= Assignment =
Every line of the material is to be given again exactly.

----- Material supplied -----

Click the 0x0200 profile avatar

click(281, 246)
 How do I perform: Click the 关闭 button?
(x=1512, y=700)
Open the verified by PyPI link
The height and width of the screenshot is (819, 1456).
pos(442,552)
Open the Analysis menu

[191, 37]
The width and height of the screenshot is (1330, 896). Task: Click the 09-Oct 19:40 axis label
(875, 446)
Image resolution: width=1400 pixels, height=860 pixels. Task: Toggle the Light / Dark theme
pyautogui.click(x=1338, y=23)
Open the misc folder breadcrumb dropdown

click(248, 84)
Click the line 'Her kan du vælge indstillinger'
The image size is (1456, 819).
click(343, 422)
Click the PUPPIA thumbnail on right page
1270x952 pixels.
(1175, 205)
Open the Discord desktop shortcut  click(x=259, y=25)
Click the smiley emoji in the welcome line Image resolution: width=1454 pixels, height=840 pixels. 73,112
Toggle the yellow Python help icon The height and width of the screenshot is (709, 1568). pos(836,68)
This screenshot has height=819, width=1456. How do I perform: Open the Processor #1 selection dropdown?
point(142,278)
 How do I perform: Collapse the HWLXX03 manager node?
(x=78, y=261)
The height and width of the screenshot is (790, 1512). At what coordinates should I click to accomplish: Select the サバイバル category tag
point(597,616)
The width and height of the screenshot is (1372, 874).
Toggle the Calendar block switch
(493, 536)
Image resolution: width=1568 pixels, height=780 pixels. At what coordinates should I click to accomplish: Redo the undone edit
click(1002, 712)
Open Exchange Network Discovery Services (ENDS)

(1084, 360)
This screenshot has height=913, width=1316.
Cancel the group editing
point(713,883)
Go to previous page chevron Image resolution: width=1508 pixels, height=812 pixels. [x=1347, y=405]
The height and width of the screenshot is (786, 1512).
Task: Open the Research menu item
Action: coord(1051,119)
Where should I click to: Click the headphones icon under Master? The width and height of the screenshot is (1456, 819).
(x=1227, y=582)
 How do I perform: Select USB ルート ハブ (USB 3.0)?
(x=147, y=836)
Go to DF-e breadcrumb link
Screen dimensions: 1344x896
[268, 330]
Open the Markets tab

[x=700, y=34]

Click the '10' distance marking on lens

-----

= Answer =
Click the 0x0200 profile avatar

click(281, 246)
 How do I perform: Click the 关闭 button?
(x=1512, y=700)
Open the verified by PyPI link
The height and width of the screenshot is (819, 1456).
pos(442,552)
Open the Analysis menu

[191, 37]
The width and height of the screenshot is (1330, 896). Task: Click the 09-Oct 19:40 axis label
(875, 446)
Image resolution: width=1400 pixels, height=860 pixels. Task: Toggle the Light / Dark theme
pyautogui.click(x=1338, y=23)
Open the misc folder breadcrumb dropdown

click(248, 84)
Click the line 'Her kan du vælge indstillinger'
The image size is (1456, 819).
click(343, 422)
Click the PUPPIA thumbnail on right page
1270x952 pixels.
(1175, 205)
Open the Discord desktop shortcut  click(x=259, y=25)
Click the smiley emoji in the welcome line Image resolution: width=1454 pixels, height=840 pixels. 73,112
Toggle the yellow Python help icon The height and width of the screenshot is (709, 1568). pos(836,68)
This screenshot has height=819, width=1456. How do I perform: Open the Processor #1 selection dropdown?
point(142,278)
 How do I perform: Collapse the HWLXX03 manager node?
(x=78, y=261)
The height and width of the screenshot is (790, 1512). At what coordinates should I click to accomplish: Select the サバイバル category tag
point(597,616)
The width and height of the screenshot is (1372, 874).
Toggle the Calendar block switch
(493, 536)
Image resolution: width=1568 pixels, height=780 pixels. At what coordinates should I click to accomplish: Redo the undone edit
click(1002, 712)
Open Exchange Network Discovery Services (ENDS)

(1084, 360)
This screenshot has height=913, width=1316.
Cancel the group editing
point(713,883)
Go to previous page chevron Image resolution: width=1508 pixels, height=812 pixels. [x=1347, y=405]
The height and width of the screenshot is (786, 1512).
Task: Open the Research menu item
Action: coord(1051,119)
Where should I click to: Click the headphones icon under Master? The width and height of the screenshot is (1456, 819).
(x=1227, y=582)
 How do I perform: Select USB ルート ハブ (USB 3.0)?
(x=147, y=836)
Go to DF-e breadcrumb link
Screen dimensions: 1344x896
[268, 330]
Open the Markets tab

[x=700, y=34]

Click the '10' distance marking on lens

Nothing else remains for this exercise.